_Task prompt_.
Present the items below as a numbered list, omitting any blank lines.

_Rows_.
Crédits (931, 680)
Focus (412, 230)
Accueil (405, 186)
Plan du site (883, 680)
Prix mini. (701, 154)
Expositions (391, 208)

_The answer_.
1. Crédits (931, 680)
2. Focus (412, 230)
3. Accueil (405, 186)
4. Plan du site (883, 680)
5. Prix mini. (701, 154)
6. Expositions (391, 208)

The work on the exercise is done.